The label "magic" in antiquity

SARAH VEALE: On the Arbitrary Appellation of Magic in Antiquity – "what is labelled magic is a moving target" (Invocatio).

New Jewish Babylonian Aramaic grammar

NEW BOOK: Elitzur A. Bar-Asher Siegal, Introduction to the Grammar of Jewish Babylonian Aramaic (Lehrbücher orientalischer Sprachen - LOS III / 3, 2013).
The dialect spoken and written by the Jews of Babylonia from the third century CE onwards is known as "Jewish Babylonian Aramaic". This is the first comprehensive description of this dialect since Levias' "Grammar of Babylonian Aramaic" of 1930. The current book offers a thorough reexamination of the grammar on the basis of a large corpus in its manuscript witnesses. It not only synthesizes the results of recent scholarship but introduces original insights on many important questions. The book is designed to appeal to readers of all backgrounds, including those with no prior background in Babylonian Aramaic or the Babylonian Talmud. The discussion frequently makes reference to parallels in other Semitic languages and in other Aramaic dialects, as well as to a variety of topics in linguistics . The book is structured as a textbook: it introduces topics in an order determined by pedagogical considerations, and offers vocabulary notes and translation exercises at the end. At the same time, the book can be used as a reference grammar.
(Via the Talmud Blog on Facebook. Cross-file under "Aramaic Watch.")

Friday, February 14, 2014

Harkins coming to Birmingham

CHARLOTTE HEMPEL posts the following on the SOTS Facebook page:
NEW DEAD SEA SCROLLS APPOINTMENT AT THE UNIVERSITY OF BIRMINGHAM

Dr. Angela Kim Harkins, Associate Professor of Religious Studies at Fairfield University, Fairfield, CT, USA, has been awarded a Marie Curie International Incoming Fellowship (IIF) from the 7th Framework Programme for Research funded by the European Commission for 24 months of continuous research at the total sum of 309,000 Euros. Dr. Harkins will conduct research at the University of Birmingham in collaboration with Dr. Charlotte Hempel on a project entitled, “The Teacher of Righteousness and Religious Experience in the Dead Sea Scrolls.” The proposed project is an interdisciplinary and comprehensive assessment of the evidence for the figure known as the ‘Teacher of Righteousness’ in the Dead Sea Scrolls discovered at Khirbet Qumran. Dr. Harkins will use integrative approaches to understanding the body and its experiences, with special attention to how the instrumentalization of emotions can shed light on the experience of religion during this time. While emotion’s role in the construction and reconstruction of memory has long been acknowledged, this study examines how the strategic arousal of affect generated by texts that mention the Teacher of Righteousness serves to reinvigorate and intensify his memory among his followers.
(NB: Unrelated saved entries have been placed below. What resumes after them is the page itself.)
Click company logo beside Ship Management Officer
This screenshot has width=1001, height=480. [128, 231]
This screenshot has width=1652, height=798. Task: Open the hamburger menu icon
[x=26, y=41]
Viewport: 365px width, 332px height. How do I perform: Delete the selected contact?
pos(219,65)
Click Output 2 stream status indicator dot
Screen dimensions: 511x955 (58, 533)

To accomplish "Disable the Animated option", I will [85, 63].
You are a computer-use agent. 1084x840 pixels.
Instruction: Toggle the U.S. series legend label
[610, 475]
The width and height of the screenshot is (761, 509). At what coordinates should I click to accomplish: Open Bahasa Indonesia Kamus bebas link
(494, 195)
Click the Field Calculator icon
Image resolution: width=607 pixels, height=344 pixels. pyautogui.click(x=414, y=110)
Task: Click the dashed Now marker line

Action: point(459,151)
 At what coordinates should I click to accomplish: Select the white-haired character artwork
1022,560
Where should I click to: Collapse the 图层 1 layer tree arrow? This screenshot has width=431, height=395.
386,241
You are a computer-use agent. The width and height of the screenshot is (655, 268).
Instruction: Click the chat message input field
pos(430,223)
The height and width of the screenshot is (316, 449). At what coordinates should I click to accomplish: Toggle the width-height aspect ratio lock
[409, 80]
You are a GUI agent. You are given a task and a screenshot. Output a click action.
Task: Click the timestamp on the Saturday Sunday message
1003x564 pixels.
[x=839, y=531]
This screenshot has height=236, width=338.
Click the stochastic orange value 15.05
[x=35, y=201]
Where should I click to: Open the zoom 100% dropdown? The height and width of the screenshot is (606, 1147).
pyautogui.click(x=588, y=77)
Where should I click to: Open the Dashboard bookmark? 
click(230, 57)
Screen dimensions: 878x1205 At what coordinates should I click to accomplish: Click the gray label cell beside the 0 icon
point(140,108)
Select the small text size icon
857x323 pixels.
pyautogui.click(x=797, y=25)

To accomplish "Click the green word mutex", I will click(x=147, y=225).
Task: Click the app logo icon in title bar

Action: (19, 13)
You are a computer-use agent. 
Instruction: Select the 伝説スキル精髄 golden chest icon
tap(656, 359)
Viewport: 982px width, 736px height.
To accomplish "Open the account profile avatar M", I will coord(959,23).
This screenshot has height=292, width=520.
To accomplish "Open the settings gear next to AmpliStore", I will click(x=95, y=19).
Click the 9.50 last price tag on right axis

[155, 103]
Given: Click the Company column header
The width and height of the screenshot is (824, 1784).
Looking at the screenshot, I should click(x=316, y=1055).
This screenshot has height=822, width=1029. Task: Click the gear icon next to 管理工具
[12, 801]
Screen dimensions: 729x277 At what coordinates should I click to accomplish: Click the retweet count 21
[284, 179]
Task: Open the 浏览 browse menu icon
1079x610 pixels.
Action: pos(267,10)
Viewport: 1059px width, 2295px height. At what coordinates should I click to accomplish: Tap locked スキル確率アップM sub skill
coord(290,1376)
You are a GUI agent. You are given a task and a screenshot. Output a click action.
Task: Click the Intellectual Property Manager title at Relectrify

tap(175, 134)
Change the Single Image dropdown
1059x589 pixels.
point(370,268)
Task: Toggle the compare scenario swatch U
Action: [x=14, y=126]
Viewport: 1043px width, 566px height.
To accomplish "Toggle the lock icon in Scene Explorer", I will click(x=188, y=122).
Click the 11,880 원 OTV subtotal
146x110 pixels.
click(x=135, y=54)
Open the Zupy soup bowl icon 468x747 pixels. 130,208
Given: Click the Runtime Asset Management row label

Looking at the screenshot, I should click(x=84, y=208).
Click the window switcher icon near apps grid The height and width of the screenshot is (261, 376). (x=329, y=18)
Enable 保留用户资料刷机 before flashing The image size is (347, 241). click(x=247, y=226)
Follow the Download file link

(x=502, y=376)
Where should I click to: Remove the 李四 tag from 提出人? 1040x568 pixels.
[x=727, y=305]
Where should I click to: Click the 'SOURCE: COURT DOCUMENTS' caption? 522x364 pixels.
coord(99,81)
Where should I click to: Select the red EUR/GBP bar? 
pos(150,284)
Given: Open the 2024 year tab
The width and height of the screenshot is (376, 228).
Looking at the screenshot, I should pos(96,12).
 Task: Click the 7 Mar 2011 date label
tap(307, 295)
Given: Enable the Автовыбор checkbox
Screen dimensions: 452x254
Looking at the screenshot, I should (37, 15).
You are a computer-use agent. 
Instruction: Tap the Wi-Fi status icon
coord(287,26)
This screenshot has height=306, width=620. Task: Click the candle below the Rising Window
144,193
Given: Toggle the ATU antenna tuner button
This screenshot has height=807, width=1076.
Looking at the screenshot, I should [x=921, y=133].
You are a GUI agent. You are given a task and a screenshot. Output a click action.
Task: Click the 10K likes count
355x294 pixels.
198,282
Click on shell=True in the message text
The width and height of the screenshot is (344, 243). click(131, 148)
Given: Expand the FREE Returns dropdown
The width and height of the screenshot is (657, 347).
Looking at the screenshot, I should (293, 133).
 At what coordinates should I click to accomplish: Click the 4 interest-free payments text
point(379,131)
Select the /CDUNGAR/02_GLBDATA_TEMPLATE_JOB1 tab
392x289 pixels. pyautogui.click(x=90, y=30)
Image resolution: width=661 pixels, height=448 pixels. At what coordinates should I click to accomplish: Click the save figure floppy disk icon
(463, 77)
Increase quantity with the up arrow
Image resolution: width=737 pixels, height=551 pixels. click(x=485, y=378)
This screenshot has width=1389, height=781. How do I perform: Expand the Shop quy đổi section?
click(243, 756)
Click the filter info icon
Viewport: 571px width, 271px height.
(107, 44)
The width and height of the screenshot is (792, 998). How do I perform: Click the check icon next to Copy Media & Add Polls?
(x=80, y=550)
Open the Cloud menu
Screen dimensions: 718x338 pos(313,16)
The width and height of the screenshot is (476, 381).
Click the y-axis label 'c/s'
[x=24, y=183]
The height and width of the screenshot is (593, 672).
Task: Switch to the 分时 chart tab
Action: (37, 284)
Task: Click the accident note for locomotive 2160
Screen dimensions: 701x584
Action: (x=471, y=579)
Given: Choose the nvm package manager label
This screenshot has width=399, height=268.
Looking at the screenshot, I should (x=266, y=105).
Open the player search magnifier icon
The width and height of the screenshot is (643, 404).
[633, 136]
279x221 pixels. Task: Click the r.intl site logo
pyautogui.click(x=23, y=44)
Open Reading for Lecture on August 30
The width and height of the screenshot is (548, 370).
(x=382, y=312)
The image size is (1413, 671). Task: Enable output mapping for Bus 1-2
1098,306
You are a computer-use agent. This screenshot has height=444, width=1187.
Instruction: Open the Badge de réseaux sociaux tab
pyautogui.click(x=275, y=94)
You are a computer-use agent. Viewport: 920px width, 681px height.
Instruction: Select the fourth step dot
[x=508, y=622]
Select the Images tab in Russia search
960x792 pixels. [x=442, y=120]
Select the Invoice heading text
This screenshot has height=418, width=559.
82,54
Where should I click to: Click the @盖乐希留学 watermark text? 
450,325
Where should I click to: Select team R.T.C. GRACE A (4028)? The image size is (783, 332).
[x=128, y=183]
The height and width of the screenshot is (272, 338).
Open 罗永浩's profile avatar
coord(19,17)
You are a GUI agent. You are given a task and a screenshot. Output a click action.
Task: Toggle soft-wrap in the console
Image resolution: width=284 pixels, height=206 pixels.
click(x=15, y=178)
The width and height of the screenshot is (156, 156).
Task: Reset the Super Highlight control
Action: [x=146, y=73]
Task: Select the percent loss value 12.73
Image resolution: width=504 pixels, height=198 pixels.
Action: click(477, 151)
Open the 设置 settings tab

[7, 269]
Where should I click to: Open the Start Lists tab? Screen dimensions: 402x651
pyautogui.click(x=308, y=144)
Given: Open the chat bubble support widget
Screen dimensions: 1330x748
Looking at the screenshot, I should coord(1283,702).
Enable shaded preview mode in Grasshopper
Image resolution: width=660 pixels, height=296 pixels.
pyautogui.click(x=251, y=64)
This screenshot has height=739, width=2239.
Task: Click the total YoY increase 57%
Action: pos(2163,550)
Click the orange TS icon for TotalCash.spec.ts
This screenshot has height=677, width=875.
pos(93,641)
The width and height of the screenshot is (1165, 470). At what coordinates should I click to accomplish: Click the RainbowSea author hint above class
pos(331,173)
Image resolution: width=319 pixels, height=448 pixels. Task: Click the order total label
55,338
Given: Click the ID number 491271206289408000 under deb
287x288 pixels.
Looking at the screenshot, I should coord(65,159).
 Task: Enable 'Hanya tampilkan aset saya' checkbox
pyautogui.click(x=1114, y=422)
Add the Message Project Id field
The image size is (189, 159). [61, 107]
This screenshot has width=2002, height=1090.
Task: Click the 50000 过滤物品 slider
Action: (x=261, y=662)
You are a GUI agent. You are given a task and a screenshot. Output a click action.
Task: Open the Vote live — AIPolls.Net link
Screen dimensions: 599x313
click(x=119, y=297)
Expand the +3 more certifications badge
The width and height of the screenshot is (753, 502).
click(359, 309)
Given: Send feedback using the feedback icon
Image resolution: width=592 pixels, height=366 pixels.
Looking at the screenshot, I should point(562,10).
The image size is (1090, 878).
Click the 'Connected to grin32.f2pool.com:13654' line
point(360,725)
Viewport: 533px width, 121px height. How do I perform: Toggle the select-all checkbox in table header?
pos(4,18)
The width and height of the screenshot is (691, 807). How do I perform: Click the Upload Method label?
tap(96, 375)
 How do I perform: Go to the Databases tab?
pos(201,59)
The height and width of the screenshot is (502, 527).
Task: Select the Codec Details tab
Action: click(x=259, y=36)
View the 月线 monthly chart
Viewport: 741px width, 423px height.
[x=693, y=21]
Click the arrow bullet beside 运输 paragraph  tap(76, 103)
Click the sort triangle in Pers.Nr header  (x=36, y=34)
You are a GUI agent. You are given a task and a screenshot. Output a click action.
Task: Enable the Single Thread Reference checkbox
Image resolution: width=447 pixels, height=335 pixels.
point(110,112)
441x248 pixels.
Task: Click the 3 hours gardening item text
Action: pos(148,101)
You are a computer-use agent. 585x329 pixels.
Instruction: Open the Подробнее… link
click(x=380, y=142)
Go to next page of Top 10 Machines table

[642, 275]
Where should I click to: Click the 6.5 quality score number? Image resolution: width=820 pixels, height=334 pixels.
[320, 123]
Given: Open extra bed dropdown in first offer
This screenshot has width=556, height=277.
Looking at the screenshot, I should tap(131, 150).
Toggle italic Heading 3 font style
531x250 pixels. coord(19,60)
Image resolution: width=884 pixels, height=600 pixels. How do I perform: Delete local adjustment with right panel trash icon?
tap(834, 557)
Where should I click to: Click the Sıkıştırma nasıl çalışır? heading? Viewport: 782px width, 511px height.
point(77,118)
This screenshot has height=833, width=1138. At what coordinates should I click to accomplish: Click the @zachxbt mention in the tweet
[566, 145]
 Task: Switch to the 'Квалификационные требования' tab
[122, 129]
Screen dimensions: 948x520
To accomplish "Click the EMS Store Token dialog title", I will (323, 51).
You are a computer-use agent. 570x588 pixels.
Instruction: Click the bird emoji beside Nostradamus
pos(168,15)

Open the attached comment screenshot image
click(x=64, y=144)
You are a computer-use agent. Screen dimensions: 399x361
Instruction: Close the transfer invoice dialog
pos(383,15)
Marie Curie Incoming International Fellowships (IIF) are individual fellowships that aim to attract top-class researchers from outside Europe to undertake innovative research in Europe from 1 to 2 years (incoming phase), with a view to developing mutually-beneficial research co-operation. Proposals from all areas of scientific and technological research of interest to the European Community are accepted and there are no pre-defined priority areas.
This is excellent news. Congratulations to Dr. Harkins, to the University of Birmingham, and to Dead Sea Scrolls scholarship on this side of the pond.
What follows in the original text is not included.